╭─ EXCERPTED DATA

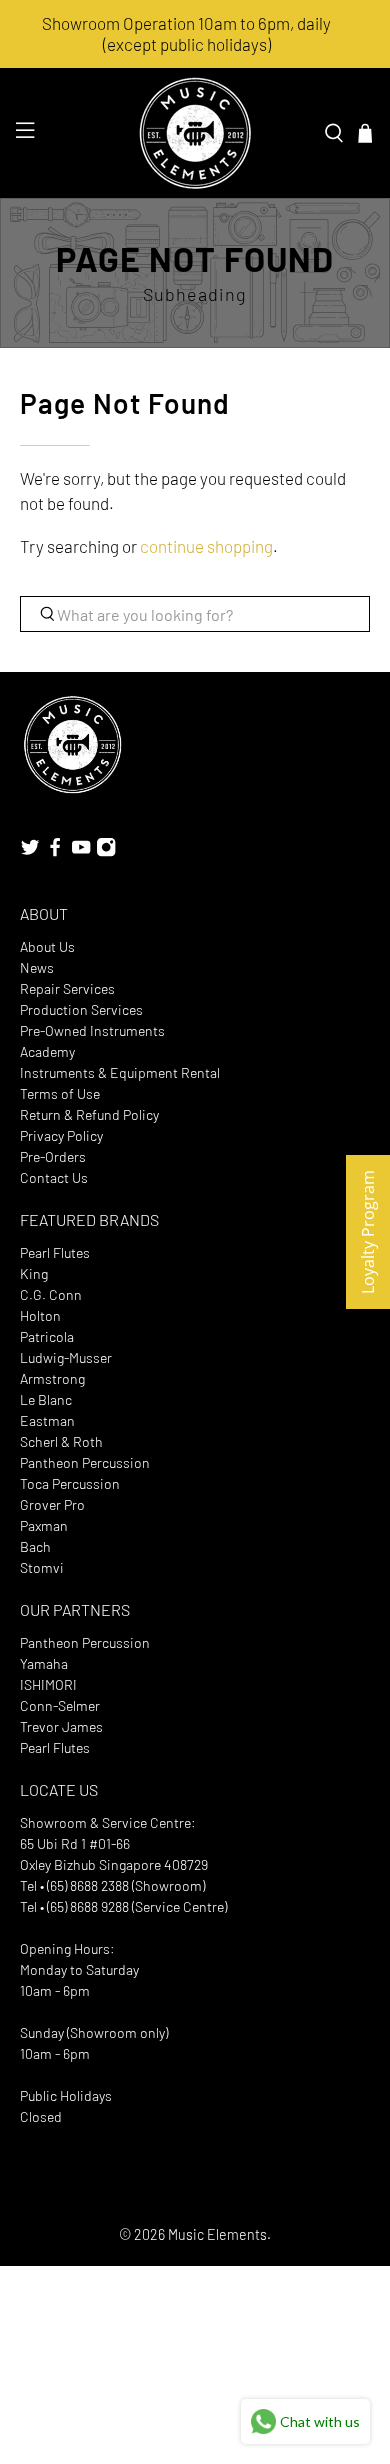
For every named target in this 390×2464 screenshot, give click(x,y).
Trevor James (61, 1726)
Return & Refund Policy (89, 1114)
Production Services (81, 1009)
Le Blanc (46, 1399)
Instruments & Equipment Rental (120, 1072)
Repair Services (67, 988)
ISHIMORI (48, 1684)
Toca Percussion (70, 1483)
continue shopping (206, 546)
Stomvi (42, 1567)
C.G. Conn (51, 1294)
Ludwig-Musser (66, 1357)
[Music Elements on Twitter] (30, 851)
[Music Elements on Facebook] (55, 851)
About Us (47, 946)
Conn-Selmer (60, 1705)
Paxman (44, 1525)
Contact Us (54, 1177)
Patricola (47, 1336)
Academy (47, 1051)
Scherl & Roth (61, 1441)
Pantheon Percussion (85, 1462)
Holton (40, 1315)
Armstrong (52, 1378)
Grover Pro (52, 1504)
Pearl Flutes (55, 1252)
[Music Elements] (195, 133)
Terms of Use (60, 1093)
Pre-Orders (53, 1156)
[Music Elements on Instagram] (106, 851)
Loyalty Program (368, 1232)
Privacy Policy (61, 1135)
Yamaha (44, 1663)
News (37, 967)
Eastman (47, 1420)
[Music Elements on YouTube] (81, 851)
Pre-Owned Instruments (92, 1030)
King (34, 1273)
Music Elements (217, 2234)
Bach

╰─

### AIM OF THE TASK
Only the lines from the one with "[Music Elements on Instagram] (106, 851)" through the last line above should be restated, word for word.

### SOLUTION FOR THIS EXERCISE
[Music Elements on Instagram] (106, 851)
Loyalty Program (368, 1232)
Privacy Policy (61, 1135)
Yamaha (44, 1663)
News (37, 967)
Eastman (47, 1420)
[Music Elements on YouTube] (81, 851)
Pre-Owned Instruments (92, 1030)
King (34, 1273)
Music Elements (217, 2234)
Bach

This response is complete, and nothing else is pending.